> [What to produce]:
Exactly the lines from the one containing "Schweppes Ginger Ale (120, 473)" through the end of the data, and nothing more, should be retyped; pictures stay out.

> [Records shown]:

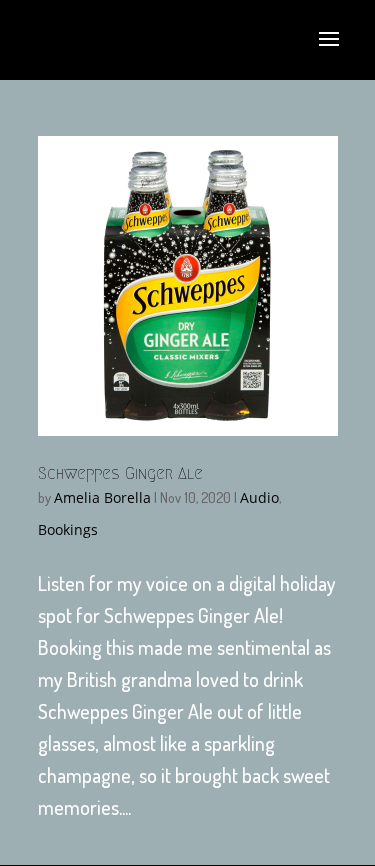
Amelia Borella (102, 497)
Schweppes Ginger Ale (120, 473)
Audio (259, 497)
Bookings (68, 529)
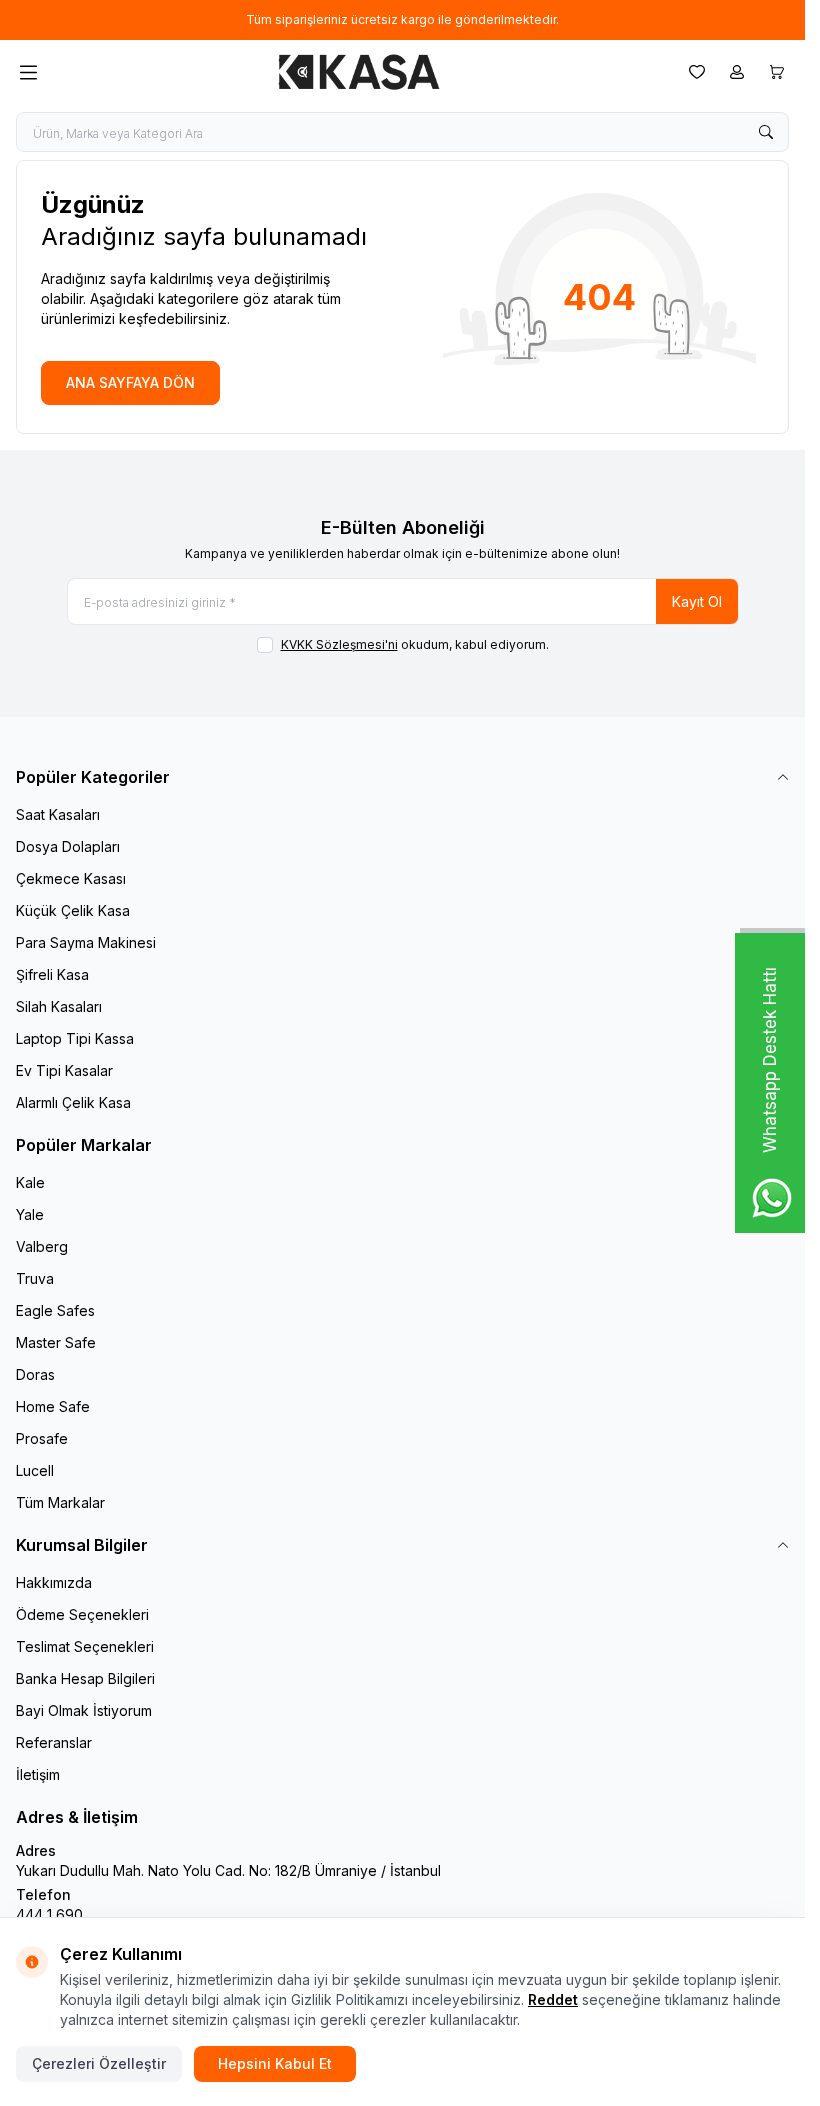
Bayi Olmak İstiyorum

> [Result of the task]:
Schweppes Ginger Ale (120, 473)
Audio (259, 497)
Bookings (68, 529)
Bayi Olmak İstiyorum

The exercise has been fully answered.